Desde tempos imemoriais, há a noção bíblica do trabalho como castigo, maldição divina como conseqüência do pecado original. Ao mesmo tempo, porém, era um preceito religioso,um dever dos homens. Tanto assim é que, num texto famoso, São Paulo firmou o princípio: “Quem não quer trabalhar não coma.” Pois, se comesse sem trabalhar, iria onerar os demais com o cansaço e o sofrimento. Aliás, dois dos maiores filósofos cristãos – Agostinho e Tomás de Aquino – seguem a mesma linha de raciocínio. E na “Utopia” – a célebre obra de Morus – está a solução socializante das relações humanas: todos os membros da cidade ideal têm a obrigação do trabalho, na repartição das atividades.

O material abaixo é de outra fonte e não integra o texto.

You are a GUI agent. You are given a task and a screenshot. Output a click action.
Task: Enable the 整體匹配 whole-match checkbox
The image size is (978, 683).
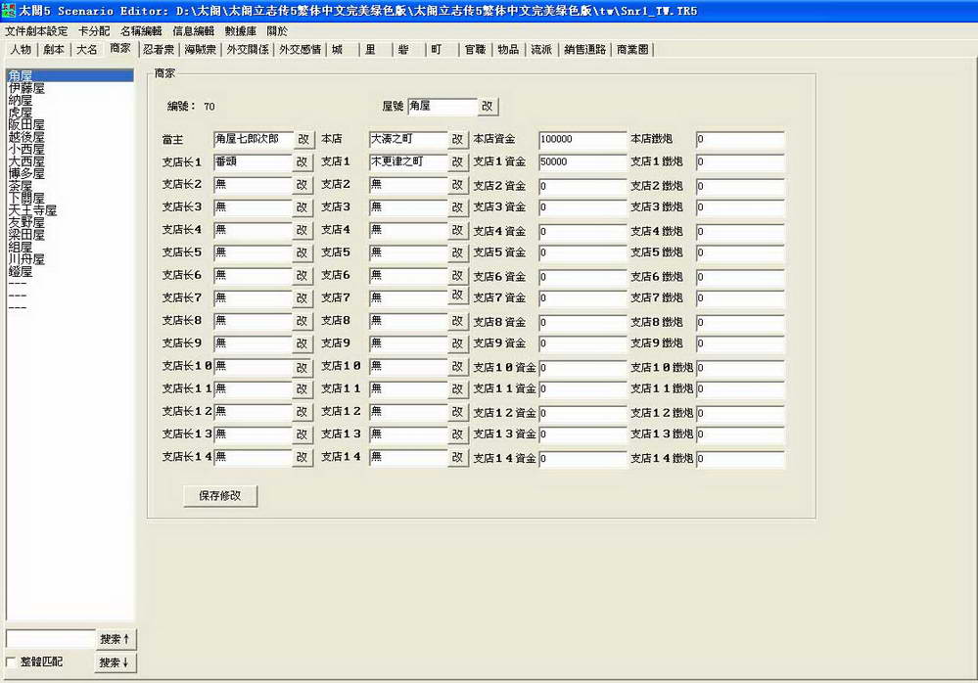12,662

Na verdade, porém, o trabalho digno dignifica, sim, o ser humano. Mais do que isso: o trabalho e a produção do homem são o próprio homem. A grande questão não está, pois, no trabalho, mas nas condições físicas e sociais em que ele é realizado. Pois o trabalho enobrecedor não rouba ao homem a sua vocação para a vida contemplativa, o seu dom da reflexão e da espiritualidade. Quando De Massi nos trouxe a noção do “ócio criativo” – menos horas de trabalho para mais horas de criação espiritual e de alegria – ele nada mais fez do que dizer – diante da materialista e pérfida visão de vida atual – que vivemos a nostalgia da vida contemplativa, da busca da vida instintiva que – não fosse o trabalho em seu sentido perverso – nos levaria, inevitavelmente, ao reencontro do paraíso perdido. Bom dia.